Les documents récupérés par Tsahal dans la bande de Gaza et analysés par NGO Monitor lèvent le voile sur une réalité explosive : entre 2018 et 2022, le Hamas aurait méthodiquement infiltré plusieurs ONG étrangères opérant dans l’enclave. Selon ces archives internes, l’organisation terroriste imposait à certaines ONG des « garants » — des cadres gazaouis validés par ses services de sécurité — chargés d’accéder aux bureaux, aux budgets et aux équipes, tout en rapportant directement au Hamas.

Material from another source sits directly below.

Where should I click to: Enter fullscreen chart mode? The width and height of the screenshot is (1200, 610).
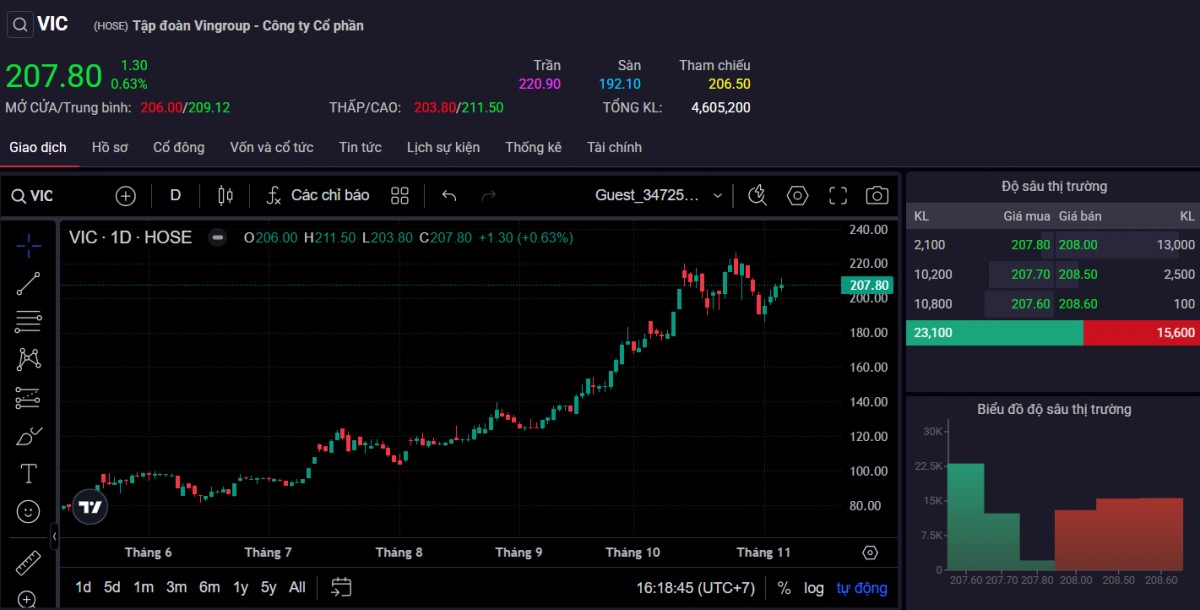[838, 196]
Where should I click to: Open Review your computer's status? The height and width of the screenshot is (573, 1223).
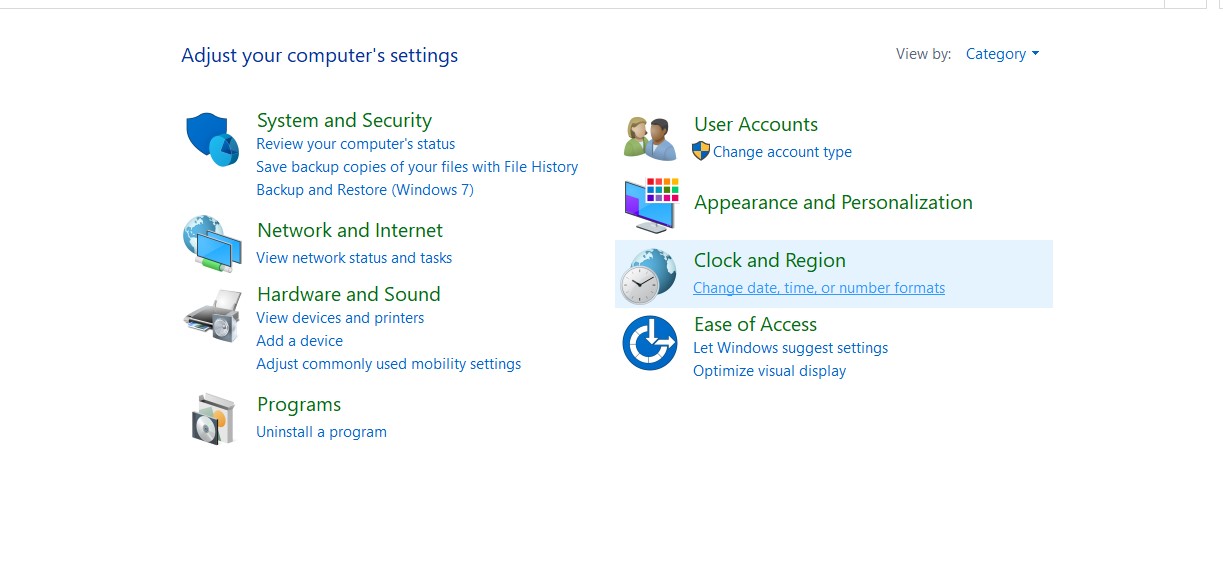(x=355, y=144)
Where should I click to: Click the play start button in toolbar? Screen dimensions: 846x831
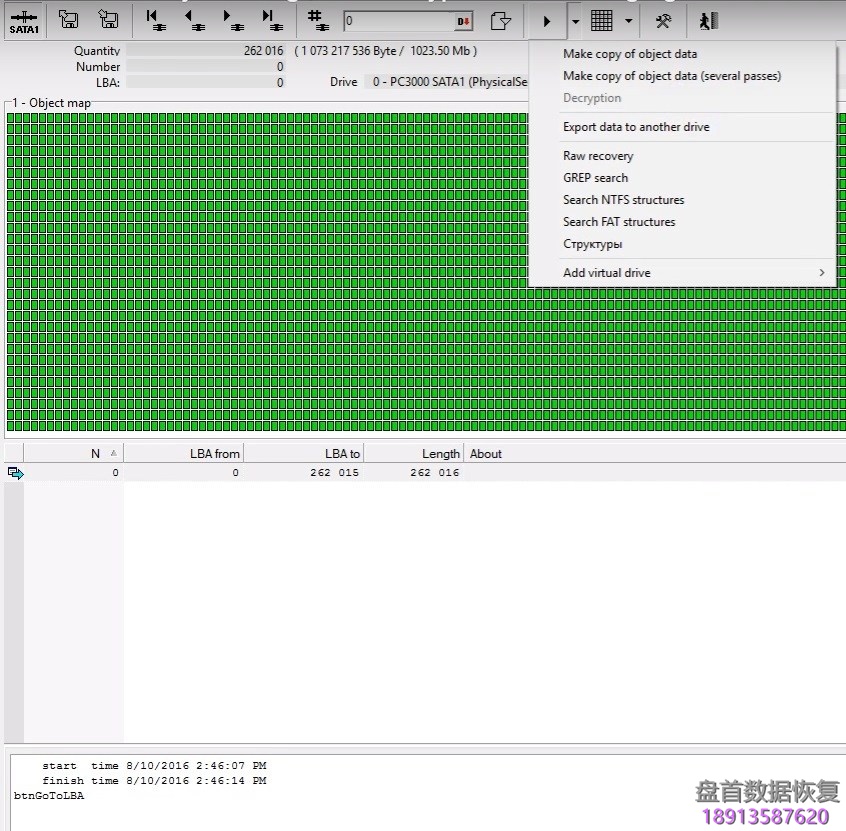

Ces garants orientaient l’aide, surveillaient les employés et transmettaient des informations sensibles. Au moins dix responsables d’ONG seraient liés à l’organisation terroriste, et plusieurs dizaines d’organisations apparaissent dans des listes internes comme « exploitables » par l’appareil sécuritaire. Résultat : l’infrastructure humanitaire aurait servi à des activités de renseignement, de logistique et de camouflage des opérations de Hamas.
Ces révélations surgissent alors que s’ouvrent les discussions internationales sur la reconstruction de Gaza. Pour de nombreux responsables israéliens, elles rappellent l’urgence de resserrer les mécanismes de contrôle afin de garantir que l’aide destinée aux civils ne soit plus détournée au profit d’une organisation terroriste.